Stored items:
* * * * * * * * *
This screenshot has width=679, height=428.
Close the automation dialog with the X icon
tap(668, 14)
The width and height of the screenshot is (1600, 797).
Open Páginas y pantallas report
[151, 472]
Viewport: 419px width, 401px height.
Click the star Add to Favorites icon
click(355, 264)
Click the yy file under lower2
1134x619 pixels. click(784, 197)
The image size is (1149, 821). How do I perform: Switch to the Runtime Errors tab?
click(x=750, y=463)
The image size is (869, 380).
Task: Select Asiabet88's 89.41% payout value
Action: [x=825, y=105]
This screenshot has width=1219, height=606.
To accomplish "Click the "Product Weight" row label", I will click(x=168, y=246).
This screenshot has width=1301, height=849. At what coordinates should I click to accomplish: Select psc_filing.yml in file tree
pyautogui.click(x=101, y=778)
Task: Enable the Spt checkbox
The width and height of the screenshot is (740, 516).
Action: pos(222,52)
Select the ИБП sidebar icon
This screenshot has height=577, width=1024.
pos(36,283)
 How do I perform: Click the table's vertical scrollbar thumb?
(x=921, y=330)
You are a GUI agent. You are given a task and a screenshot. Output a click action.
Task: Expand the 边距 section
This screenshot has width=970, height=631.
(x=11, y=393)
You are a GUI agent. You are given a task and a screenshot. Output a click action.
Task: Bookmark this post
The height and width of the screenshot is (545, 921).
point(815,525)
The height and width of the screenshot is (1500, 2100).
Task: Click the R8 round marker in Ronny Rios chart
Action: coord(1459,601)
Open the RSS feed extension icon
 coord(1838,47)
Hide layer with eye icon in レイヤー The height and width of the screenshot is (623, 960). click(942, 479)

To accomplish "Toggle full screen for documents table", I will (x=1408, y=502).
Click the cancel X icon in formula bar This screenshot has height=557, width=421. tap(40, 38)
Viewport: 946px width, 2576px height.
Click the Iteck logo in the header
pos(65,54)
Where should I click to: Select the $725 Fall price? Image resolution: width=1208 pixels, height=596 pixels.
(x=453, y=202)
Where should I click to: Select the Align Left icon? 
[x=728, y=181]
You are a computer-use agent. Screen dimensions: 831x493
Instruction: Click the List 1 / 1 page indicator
* * * * * * * * *
PROMPT: Output the number of lines above holding the word "Viewport", and nothing besides it.

EXERCISE SOLUTION: 2